Growing gas supply in the Marcellus Shale and projected growth in gas-fired power generation among southern states could mean a renaissance for the traditional Gulf of Mexico-to-Northeast pipeline business. Spectra Energy Corp. would seem to think so, as its latest project, called Renaissance Gas Transmission, would carry Marcellus gas south to Georgia, Alabama and Tennessee.
“With our existing Texas Eastern [Transmission Co. (Tetco)] system footprint, Spectra Energy can readily connect the shale gas production potential from the Marcellus and Utica shales to the doorstep of an exciting, high-demand market,” said Mark Fiedorek, group vice president for Spectra Energy Transmission, southeast. “Taking advantage of expanding domestic onshore resources and creating access to growing natural gas markets will enable us to offer greater flexibility to both new and existing customers.”
Spectra is holding a nonbinding open season for Renaissance through March 30. The company said it expects gas demand from power generators to grow in the southern region. Additionally, it has inked a nonbinding letter of intent with AGL Resources to explore collaboration and transportation service options for local distribution companies owned by AGL that would be near the new pipeline. AGL is expected to be an anchor customer on Renaissance.
Power generators in the region targeted by Renaissance will increasingly rely on their gas-fired units and will also be constructing new ones, Spectra said. “The Renaissance project will support multiple service offerings to these generators, as well as local distribution companies and industrial users, by bringing high-pressure capabilities to serve the swing and hourly delivery requirements that these markets require,” Spectra said.
The pipeline would begin at an interconnect in Columbia County, TN, with Tetco, which has existing connections through the Marcellus, Utica, Appalachian and other shale gas sources, creating a direct link from these basins to the Renaissance project, Spectra said. Renaissance would traverse Alabama and northern Georgia to connect with Williams’ Transco system near Lawrenceville, GA.
Renaissance would run for 230 miles and have capacity of about 1.25 Bcf/d with estimated in-service during late 2015. It would be a greenfield project but would follow existing rights-of-way wherever possible, Spectra said. The project is expected to cost more than $1 billion. Open season results will dictate compression and other facility needs, the pipeline said.
“Texas Eastern offers additional supply options for Renaissance customers with its traditional access to Gulf of Mexico and Gulf Coast supply as well as its access to the Fayetteville, Haynesville, Woodford, Barnett and Eagle Ford shale plays.
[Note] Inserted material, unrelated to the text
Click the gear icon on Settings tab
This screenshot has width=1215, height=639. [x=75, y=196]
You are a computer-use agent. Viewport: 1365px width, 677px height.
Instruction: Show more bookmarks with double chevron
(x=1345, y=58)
These direct links to multiple supply basins will serve to diversify customer’s clean energy options and offer significant liquidity and supply reliability.”
Gas-fired power generators are seen as the most promising growth prospect for natural gas demand, according to analysts. “Some 12.5 GW [gigawatts] of gas-fired electric power generation is under construction with in-service dates ranging from between May 1, 2012 and Dec. 31, 2013,” Bentek Energy LLC said recently. “This new gas-fired capacity equals gas demand estimated by Bentek at more than 1.1 Bcf/d.”
Renaissance joins a number of projects intended to carry Marcellus gas to market. In recent days Inergy Midstream LP, UGI Energy Services Inc. and Capitol Energy Ventures Corp., a unit of WGL Holdings Inc., announced their plans for Commonwealth Pipeline, which would carry at least 800,000 Dth/d from the southern terminus of Inergy Midstream’s MARC I pipeline in Lycoming County, PA, through central and eastern Pennsylvania to markets across southeastern Pennsylvania, Philadelphia and the Baltimore and Washington, DC, areas (see Shale Daily, March 2).
Spectra has other projects targeting the Marcellus as well (see Shale Daily, Jan. 20).
A recent analysis of the Marcellus region and natural gas infrastructure by LCI Energy Insight and Energy Ventures Analysis found that infrastructure developers are racing to keep up with producers. “At present, the Marcellus Shale play is the fastest growing gas play in the U.S.,” LCI and EVA said. “In 2012, it is projected to account for over 40% of expected increases in U.S. shale production and approximately one-third of the increases in shale production in 2013” (see Shale Daily, Feb. 21).